- _Passage provided_:
==================================================

The Story
Why it exists.
The beginning
Ancestral Sandalwood arrived in 2014 as part of La Sultane de Saba's ongoing dialogue with the ancient spice routes and ritual traditions that have always shaped the house. The brief was simple on the surface: build a fragrance around sandalwood that wasn't merely pleasant. Sandalwood is everywhere in perfumery, smooth, creamy, safe. The house wanted something that felt rooted in heritage rather than trend. So the perfumer reached for depth. Geranium to cut the sweetness before it arrives. Clove and nutmeg to give the middle weight. A powdery base that doesn't apologize for itself. The name says it all, ancestral, not incidental.
What makes this composition unusual is the repeated appearance of sandalwood at both opening and close. Most fragrances use it once, as a structural element, then move on. Here, it bookends the experience, present in the top to announce itself unfiltered, then returning in the base after the spices have done their work. The geranium in the opening is a calculated risk. It introduces a green, almost medicinal freshness that not all noses will appreciate immediately. But it serves a purpose: it keeps the sandalwood from arriving too heavy, too soon. The warmth earns itself.
The evolution
The opening is all sandalwood, not the polite kind you find in soaps. This is wood in its rawer form, with geranium cutting through like a sharp exhale before the heat arrives. Within minutes, clove and nutmeg assert themselves. The spices don't compete with the wood; they deepen it. Cedar and guaiac wood add a dry, almost smoky quality to the heart. Patchouli lingers in the background, giving the middle a grounded earthiness. The transition is where this fragrance reveals itself. The sharp opening notes begin to soften, and powder begins to emerge, heliotrope, then benzoin, then the vanilla warmth of the base. The sandalwood never disappears, but it changes shape. What was bold becomes intimate. What was green becomes soft. By the third hour, you're wearing something that smells like warm skin and old wood, with a sweetness that doesn't shout. On fabric, the drydown can last into the next morning, a faint amber warmth that lingers where the fragrance was pressed. On skin, expect the powdery base to hold close for six to eight hours depending on your chemistry.
Cultural impact
In the landscape of oriental-woody masculine fragrances, Ancestral Sandalwood occupies a specific position, not the safest choice, not the loudest, but one that rewards wearers looking for complexity over simplicity. The repeated sandalwood structure and the powdery drydown set it apart from more conventional masculine woody fragrances. Wearers who appreciate it tend to describe it as the scent of someone who doesn't need to announce themselves.

==================================================

[Items listed in a dataset]
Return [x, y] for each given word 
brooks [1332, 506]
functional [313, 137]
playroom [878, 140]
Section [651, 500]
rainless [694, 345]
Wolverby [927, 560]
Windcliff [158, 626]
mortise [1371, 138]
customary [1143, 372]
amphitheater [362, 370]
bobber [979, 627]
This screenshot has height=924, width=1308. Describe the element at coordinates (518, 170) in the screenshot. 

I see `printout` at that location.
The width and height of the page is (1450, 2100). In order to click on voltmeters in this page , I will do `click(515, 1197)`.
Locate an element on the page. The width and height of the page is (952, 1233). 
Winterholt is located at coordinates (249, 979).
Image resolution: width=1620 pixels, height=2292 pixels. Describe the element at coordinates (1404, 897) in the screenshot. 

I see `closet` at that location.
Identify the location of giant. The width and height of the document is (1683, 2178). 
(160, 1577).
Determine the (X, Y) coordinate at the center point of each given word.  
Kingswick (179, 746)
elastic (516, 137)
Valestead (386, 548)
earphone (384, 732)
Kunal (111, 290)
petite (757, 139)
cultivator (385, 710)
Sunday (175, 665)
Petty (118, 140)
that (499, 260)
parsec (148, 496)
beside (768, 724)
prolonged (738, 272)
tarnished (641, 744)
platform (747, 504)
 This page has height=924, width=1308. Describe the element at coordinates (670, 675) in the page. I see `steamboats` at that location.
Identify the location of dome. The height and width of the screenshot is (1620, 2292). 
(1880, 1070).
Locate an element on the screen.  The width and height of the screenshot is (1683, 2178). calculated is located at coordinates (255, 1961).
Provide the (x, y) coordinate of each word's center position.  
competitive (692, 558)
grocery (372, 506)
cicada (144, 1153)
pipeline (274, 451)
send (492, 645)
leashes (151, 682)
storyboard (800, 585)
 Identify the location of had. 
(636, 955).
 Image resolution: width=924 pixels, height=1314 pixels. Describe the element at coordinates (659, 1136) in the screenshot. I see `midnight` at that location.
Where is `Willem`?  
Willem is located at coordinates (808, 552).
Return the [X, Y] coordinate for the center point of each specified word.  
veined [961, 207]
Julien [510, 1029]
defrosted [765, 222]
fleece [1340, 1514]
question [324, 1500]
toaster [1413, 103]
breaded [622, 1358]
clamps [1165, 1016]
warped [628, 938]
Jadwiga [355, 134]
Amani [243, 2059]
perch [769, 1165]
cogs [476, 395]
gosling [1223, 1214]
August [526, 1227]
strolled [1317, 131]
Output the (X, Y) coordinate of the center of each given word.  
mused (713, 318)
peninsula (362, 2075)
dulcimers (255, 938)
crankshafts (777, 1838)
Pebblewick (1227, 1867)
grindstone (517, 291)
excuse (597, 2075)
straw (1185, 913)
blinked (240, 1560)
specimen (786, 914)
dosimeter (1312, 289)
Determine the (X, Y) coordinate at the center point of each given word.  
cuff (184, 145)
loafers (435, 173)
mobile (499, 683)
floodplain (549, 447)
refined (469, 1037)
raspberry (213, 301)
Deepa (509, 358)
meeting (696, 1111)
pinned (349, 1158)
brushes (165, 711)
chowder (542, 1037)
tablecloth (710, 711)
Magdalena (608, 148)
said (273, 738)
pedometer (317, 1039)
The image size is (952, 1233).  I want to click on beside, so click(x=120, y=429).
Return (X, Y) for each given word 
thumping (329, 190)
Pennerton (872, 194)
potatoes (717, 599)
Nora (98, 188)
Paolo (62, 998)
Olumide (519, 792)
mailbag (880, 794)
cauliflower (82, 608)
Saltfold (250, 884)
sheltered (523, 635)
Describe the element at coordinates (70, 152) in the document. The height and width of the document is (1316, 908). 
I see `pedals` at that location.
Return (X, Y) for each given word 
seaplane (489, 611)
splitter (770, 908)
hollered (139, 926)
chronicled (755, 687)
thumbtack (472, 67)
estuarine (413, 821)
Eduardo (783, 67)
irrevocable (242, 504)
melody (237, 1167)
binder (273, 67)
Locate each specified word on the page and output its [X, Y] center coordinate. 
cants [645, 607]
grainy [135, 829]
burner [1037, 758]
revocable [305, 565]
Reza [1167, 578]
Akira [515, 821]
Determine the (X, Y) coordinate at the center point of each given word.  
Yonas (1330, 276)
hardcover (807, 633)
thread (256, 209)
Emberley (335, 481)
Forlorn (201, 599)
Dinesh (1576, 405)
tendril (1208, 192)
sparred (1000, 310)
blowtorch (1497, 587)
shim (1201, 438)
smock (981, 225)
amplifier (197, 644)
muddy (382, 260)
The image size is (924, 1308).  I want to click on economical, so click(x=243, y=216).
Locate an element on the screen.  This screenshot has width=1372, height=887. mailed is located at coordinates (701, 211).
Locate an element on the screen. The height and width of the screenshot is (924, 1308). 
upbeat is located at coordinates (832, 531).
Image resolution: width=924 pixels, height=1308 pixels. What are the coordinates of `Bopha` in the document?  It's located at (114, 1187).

==================================================

- _What to produce_:
Write out the passage of the fragrance story that runs from "What makes this" up to and including "warmth earns itself.".

- _Answer to this task_:
What makes this composition unusual is the repeated appearance of sandalwood at both opening and close. Most fragrances use it once, as a structural element, then move on. Here, it bookends the experience, present in the top to announce itself unfiltered, then returning in the base after the spices have done their work. The geranium in the opening is a calculated risk. It introduces a green, almost medicinal freshness that not all noses will appreciate immediately. But it serves a purpose: it keeps the sandalwood from arriving too heavy, too soon. The warmth earns itself.